Recast the lines as a numbered list, leaving out any blank lines. Start at the first line of the records and stop after the line that contains "click(x=329, y=533)".

═════ DATA FOR PROCESSING ═════

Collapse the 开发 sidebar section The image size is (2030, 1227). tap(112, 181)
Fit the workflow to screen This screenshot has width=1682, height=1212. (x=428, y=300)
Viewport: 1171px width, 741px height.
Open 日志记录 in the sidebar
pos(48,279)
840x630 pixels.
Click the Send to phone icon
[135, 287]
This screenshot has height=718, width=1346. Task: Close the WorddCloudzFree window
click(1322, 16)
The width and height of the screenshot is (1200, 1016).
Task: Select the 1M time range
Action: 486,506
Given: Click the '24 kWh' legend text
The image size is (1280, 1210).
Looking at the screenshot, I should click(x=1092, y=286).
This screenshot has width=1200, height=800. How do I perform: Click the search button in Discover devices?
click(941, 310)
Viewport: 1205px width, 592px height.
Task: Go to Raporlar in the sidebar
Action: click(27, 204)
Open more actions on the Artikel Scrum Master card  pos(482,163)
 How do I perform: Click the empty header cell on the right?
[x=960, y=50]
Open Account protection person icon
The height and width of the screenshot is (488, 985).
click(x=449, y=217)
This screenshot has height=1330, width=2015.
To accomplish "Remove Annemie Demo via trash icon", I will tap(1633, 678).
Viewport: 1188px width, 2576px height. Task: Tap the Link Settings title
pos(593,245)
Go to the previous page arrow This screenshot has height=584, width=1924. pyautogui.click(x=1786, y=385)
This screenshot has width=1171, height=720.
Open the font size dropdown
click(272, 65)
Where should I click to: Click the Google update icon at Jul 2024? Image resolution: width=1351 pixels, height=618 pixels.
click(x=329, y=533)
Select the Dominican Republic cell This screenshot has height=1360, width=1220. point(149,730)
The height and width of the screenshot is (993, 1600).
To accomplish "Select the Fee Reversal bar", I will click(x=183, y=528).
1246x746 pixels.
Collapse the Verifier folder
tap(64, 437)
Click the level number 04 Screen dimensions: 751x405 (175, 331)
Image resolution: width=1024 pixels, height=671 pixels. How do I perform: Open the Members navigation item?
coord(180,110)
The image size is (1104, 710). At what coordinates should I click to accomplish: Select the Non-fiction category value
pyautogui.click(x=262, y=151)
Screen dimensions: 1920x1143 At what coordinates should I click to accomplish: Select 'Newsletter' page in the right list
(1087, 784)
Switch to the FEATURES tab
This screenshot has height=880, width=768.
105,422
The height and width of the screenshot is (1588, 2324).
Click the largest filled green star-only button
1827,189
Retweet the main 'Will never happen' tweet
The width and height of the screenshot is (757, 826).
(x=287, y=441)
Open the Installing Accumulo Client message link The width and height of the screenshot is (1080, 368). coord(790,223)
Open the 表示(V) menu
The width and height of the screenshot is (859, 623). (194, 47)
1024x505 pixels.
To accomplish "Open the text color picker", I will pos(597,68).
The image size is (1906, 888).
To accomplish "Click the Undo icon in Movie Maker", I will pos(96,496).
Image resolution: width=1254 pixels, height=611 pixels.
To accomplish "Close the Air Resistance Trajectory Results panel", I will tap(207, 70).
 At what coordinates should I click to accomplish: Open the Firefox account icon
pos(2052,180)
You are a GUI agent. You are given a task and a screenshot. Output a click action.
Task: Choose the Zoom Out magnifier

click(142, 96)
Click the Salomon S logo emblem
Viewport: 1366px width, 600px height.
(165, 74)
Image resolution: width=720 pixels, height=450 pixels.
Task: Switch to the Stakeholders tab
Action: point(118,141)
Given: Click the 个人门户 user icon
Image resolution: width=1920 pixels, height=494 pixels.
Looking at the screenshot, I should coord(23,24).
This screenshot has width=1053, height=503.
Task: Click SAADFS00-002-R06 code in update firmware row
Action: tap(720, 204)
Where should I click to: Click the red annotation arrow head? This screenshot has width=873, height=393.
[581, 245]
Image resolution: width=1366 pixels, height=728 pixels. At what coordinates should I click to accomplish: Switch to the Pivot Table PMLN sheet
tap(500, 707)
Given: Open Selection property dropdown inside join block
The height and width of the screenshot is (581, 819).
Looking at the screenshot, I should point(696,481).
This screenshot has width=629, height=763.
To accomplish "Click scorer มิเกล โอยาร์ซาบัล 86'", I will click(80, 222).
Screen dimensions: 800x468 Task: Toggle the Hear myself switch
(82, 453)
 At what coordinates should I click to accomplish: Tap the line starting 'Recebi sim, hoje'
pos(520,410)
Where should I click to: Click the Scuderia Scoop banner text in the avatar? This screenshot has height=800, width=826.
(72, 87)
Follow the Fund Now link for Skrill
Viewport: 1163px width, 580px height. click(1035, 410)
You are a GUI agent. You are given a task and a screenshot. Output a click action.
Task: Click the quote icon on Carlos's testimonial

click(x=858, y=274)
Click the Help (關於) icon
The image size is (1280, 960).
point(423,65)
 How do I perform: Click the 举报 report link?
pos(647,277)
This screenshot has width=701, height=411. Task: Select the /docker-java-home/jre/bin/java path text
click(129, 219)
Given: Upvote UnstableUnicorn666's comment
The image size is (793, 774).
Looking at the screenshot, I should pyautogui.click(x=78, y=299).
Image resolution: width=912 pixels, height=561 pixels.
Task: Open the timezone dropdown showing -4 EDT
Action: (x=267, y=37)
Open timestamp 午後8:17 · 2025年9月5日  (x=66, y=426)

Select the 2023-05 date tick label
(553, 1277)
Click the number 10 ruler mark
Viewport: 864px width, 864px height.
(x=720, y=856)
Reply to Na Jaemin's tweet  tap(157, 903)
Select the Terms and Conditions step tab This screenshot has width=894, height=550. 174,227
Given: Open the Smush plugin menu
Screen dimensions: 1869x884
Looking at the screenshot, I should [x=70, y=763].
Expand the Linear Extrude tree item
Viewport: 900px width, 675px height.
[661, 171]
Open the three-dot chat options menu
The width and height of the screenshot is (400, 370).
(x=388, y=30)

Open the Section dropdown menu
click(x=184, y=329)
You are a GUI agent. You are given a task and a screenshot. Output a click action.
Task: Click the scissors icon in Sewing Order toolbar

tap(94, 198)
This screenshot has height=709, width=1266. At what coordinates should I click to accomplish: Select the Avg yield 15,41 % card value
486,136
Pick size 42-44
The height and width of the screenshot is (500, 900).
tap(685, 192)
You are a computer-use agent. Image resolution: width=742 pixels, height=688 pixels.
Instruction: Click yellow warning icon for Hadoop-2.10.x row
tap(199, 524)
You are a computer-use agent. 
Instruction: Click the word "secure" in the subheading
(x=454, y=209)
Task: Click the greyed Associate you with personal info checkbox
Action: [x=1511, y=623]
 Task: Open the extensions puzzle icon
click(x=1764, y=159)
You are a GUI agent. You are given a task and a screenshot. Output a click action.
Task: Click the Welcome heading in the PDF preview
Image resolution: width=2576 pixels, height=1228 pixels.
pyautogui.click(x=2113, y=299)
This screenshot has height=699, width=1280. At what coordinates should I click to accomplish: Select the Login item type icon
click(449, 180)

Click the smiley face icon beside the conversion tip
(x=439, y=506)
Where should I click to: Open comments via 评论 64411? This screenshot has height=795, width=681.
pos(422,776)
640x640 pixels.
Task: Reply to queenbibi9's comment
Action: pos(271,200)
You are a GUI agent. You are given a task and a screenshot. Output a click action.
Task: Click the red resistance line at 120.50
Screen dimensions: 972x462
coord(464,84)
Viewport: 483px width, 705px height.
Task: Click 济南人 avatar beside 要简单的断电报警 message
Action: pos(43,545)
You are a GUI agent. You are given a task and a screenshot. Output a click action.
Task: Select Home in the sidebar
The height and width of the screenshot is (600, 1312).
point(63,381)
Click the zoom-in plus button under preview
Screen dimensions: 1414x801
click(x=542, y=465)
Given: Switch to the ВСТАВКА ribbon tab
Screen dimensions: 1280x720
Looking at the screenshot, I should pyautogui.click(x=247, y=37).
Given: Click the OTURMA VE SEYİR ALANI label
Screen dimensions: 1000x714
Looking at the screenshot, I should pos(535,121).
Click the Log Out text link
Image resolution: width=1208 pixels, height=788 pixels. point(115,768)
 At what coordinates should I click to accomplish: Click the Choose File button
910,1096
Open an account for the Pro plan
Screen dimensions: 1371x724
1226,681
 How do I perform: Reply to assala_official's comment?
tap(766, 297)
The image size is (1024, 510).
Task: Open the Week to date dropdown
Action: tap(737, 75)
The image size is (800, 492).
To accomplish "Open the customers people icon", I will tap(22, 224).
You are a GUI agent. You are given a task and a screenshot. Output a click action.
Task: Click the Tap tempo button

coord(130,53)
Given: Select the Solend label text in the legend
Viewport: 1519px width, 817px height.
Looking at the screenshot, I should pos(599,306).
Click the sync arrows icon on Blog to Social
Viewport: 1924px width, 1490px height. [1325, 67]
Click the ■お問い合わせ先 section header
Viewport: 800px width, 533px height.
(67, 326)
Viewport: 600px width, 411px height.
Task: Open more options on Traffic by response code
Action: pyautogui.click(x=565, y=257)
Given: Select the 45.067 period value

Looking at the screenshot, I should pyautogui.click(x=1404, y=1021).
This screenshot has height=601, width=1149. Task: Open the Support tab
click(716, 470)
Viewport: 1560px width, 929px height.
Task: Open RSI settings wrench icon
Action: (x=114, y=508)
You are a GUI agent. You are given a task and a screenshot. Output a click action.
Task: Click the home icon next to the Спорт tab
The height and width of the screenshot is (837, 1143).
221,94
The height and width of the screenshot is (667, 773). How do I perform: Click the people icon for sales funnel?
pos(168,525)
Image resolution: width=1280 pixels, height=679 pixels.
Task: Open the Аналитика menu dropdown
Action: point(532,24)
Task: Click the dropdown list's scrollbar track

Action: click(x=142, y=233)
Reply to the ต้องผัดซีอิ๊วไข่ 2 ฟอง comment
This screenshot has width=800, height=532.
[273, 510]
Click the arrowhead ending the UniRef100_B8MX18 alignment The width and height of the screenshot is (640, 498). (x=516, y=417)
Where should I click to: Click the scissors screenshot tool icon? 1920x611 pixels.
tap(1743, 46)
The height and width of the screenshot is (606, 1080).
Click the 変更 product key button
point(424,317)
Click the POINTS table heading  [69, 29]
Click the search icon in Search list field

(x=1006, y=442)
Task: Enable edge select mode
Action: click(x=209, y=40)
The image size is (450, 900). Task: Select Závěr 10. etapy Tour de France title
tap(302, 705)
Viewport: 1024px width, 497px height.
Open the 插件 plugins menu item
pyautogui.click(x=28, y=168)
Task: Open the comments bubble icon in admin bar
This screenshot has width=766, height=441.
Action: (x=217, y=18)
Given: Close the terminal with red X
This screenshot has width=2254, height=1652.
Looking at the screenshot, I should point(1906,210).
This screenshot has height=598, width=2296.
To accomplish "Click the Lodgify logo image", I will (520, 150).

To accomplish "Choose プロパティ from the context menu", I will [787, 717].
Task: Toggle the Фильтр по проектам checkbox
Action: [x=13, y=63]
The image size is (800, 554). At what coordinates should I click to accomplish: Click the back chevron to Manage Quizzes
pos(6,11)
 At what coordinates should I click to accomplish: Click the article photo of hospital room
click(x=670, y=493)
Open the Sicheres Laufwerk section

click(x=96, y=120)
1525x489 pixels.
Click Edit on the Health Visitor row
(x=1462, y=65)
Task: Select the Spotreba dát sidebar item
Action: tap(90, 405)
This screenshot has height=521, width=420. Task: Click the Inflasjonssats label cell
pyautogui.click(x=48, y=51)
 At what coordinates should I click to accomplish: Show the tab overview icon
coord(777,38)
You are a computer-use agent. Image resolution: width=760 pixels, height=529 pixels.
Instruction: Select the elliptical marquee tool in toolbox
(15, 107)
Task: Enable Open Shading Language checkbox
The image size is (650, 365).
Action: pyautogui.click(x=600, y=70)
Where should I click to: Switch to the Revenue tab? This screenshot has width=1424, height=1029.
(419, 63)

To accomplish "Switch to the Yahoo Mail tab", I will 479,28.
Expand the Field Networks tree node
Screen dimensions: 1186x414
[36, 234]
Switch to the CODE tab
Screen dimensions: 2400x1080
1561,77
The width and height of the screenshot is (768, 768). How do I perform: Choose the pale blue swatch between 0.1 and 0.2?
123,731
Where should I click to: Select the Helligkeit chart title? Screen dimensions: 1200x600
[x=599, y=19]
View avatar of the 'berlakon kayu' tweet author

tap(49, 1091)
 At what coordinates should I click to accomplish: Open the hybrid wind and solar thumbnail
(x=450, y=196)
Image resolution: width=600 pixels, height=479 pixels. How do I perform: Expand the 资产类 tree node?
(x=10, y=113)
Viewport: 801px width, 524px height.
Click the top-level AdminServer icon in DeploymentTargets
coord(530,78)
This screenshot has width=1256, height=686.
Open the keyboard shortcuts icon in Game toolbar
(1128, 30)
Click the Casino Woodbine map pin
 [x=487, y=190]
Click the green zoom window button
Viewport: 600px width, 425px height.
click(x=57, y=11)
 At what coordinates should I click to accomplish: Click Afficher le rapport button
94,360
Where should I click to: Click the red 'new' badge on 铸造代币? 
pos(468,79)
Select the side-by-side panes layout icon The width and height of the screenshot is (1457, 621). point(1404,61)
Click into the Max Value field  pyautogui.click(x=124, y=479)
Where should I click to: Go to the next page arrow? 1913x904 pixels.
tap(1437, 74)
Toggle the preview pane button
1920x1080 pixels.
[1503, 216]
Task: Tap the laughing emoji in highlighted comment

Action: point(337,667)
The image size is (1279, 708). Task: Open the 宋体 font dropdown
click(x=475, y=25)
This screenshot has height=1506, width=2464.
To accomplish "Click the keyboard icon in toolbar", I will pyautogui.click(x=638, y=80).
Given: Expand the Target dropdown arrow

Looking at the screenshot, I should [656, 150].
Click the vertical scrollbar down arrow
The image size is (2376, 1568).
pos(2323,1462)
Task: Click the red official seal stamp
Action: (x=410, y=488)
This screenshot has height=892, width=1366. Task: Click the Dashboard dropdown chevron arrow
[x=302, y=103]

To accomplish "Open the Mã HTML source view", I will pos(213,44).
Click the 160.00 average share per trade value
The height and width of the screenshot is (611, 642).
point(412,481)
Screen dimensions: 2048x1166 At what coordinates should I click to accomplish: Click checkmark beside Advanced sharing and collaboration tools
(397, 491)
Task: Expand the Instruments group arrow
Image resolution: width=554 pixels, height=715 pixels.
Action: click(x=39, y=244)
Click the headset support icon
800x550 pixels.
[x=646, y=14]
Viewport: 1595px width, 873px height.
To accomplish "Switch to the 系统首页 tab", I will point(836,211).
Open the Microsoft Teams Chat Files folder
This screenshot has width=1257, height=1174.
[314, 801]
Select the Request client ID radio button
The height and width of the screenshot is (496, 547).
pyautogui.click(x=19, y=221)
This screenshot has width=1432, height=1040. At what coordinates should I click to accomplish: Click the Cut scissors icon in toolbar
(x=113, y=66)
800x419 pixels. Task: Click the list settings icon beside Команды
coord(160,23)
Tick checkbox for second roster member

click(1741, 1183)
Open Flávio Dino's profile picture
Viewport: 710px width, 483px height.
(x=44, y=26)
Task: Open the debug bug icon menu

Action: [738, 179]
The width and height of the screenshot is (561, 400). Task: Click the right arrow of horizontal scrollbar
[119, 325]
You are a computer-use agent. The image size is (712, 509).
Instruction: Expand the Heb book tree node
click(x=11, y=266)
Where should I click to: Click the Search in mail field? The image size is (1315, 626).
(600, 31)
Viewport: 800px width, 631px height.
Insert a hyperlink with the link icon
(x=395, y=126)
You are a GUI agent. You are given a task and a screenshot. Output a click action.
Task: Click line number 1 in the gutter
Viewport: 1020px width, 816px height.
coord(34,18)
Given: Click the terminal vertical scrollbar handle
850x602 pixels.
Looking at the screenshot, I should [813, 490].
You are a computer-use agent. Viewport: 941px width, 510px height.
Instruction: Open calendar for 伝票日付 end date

═════

* _SOLUTION_
1. Collapse the 开发 sidebar section The image size is (2030, 1227). tap(112, 181)
2. Fit the workflow to screen This screenshot has width=1682, height=1212. (x=428, y=300)
3. Viewport: 1171px width, 741px height.
4. Open 日志记录 in the sidebar
5. pos(48,279)
6. 840x630 pixels.
7. Click the Send to phone icon
8. [135, 287]
9. This screenshot has height=718, width=1346. Task: Close the WorddCloudzFree window
10. click(1322, 16)
11. The width and height of the screenshot is (1200, 1016).
12. Task: Select the 1M time range
13. Action: 486,506
14. Given: Click the '24 kWh' legend text
15. The image size is (1280, 1210).
16. Looking at the screenshot, I should click(x=1092, y=286).
17. This screenshot has width=1200, height=800. How do I perform: Click the search button in Discover devices?
18. click(941, 310)
19. Viewport: 1205px width, 592px height.
20. Task: Go to Raporlar in the sidebar
21. Action: click(27, 204)
22. Open more actions on the Artikel Scrum Master card  pos(482,163)
23.  How do I perform: Click the empty header cell on the right?
24. [x=960, y=50]
25. Open Account protection person icon
26. The height and width of the screenshot is (488, 985).
27. click(x=449, y=217)
28. This screenshot has height=1330, width=2015.
29. To accomplish "Remove Annemie Demo via trash icon", I will tap(1633, 678).
30. Viewport: 1188px width, 2576px height. Task: Tap the Link Settings title
31. pos(593,245)
32. Go to the previous page arrow This screenshot has height=584, width=1924. pyautogui.click(x=1786, y=385)
33. This screenshot has width=1171, height=720.
34. Open the font size dropdown
35. click(272, 65)
36. Where should I click to: Click the Google update icon at Jul 2024? Image resolution: width=1351 pixels, height=618 pixels.
37. click(x=329, y=533)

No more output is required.